Still getting errors from 'git am' for your email. It helps to add
--ignore-whitespace, but then I get ^M line endings in the resulting
file...
> rename connmark to cpmark.
> always use structures across netlink to pass parameters.
> rework commit message to clarify modes & applicable parameters
> without getting bogged down in userspace syntax.

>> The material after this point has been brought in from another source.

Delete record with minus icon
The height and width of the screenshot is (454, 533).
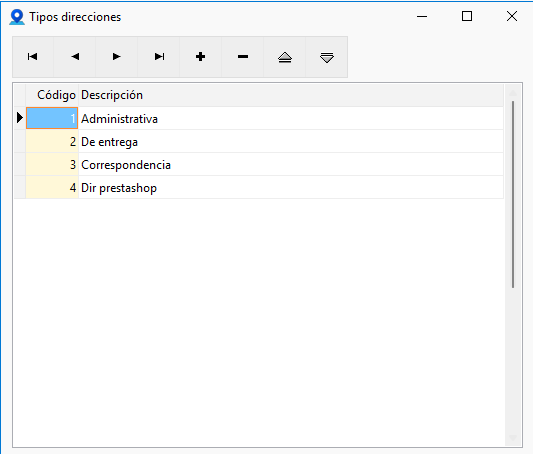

> restrict dscpmask parameter to 6 contiguous bits only instead
> of >=6 contiguous bits.
> re-order netlink TLV values into functional groupings.
>
> include/net/tc_act/tc_ctinfo.h | 28 ++
> include/uapi/linux/pkt_cls.h | 1 +
> include/uapi/linux/tc_act/tc_ctinfo.h | 52 +++
> net/sched/Kconfig | 17 +
> net/sched/Makefile | 1 +
> net/sched/act_ctinfo.c | 415 ++++++++++++++++++++++
> tools/testing/selftests/tc-testing/config | 1 +
> 7 files changed, 515 insertions(+)
> create mode 100644 include/net/tc_act/tc_ctinfo.h
> create mode 100644 include/uapi/linux/tc_act/tc_ctinfo.h
> create mode 100644 net/sched/act_ctinfo.c
>
> diff --git a/include/net/tc_act/tc_ctinfo.h b/include/net/tc_act/tc_ctinfo.h
> new file mode 100644
> index 000000000000..d6a688571672
> --- /dev/null
> +++ b/include/net/tc_act/tc_ctinfo.h
> @@ -0,0 +1,28 @@
> +/* SPDX-License-Identifier: GPL-2.0 */
> +#ifndef __NET_TC_CTINFO_H
> +#define __NET_TC_CTINFO_H
> +
> +#include <net/act_api.h>
> +
> +struct tcf_ctinfo_params {
> + struct rcu_head rcu;
> + struct net *net;
> + u32 dscpmask;
> + u32 dscpstatemask;
> + u32 cpmarkmask;
> + u16 zone;
> + u8 mode;
> + u8 dscpmaskshift;
> +};
> +
> +struct tcf_ctinfo {
> + struct tc_action common;
> + struct tcf_ctinfo_params __rcu *params;
> + u64 stats_dscp_set;
> + u64 stats_dscp_error;
> + u64 stats_cpmark_set;
> +};
> +
> +#define to_ctinfo(a) ((struct tcf_ctinfo *)a)
> +
> +#endif /* __NET_TC_CTINFO_H */
> diff --git a/include/uapi/linux/pkt_cls.h b/include/uapi/linux/pkt_cls.h
> index 51a0496f78ea..a93680fc4bfa 100644
> --- a/include/uapi/linux/pkt_cls.h
> +++ b/include/uapi/linux/pkt_cls.h
> @@ -105,6 +105,7 @@ enum tca_id {
> TCA_ID_IFE = TCA_ACT_IFE,
> TCA_ID_SAMPLE = TCA_ACT_SAMPLE,
> /* other actions go here */
> + TCA_ID_CTINFO,
> __TCA_ID_MAX = 255
> };
>
> diff --git a/include/uapi/linux/tc_act/tc_ctinfo.h b/include/uapi/linux/tc_act/tc_ctinfo.h
> new file mode 100644
> index 000000000000..48c40f657575
> --- /dev/null
> +++ b/include/uapi/linux/tc_act/tc_ctinfo.h
> @@ -0,0 +1,52 @@
> +/* SPDX-License-Identifier: GPL-2.0 WITH Linux-syscall-note */
> +#ifndef __UAPI_TC_CTINFO_H
> +#define __UAPI_TC_CTINFO_H
> +
> +#include <linux/types.h>
> +#include <linux/pkt_cls.h>
> +
> +struct tc_ctinfo {
> + tc_gen;
> +};
> +
> +struct tc_ctinfo_dscp {
> + __u32 mask;
> + __u32 statemask;
> +};
> +
> +struct tc_ctinfo_cpmark {
> + __u32 mask;
> +};
> +
> +struct tc_ctinfo_stats_dscp {
> + __u64 set;
> + __u64 error;
> +};
> +
> +struct tc_ctinfo_stats_cpmark {
> + __u64 set;
> +};
Ugh, no, single-entry structs are not an improvement, sorry.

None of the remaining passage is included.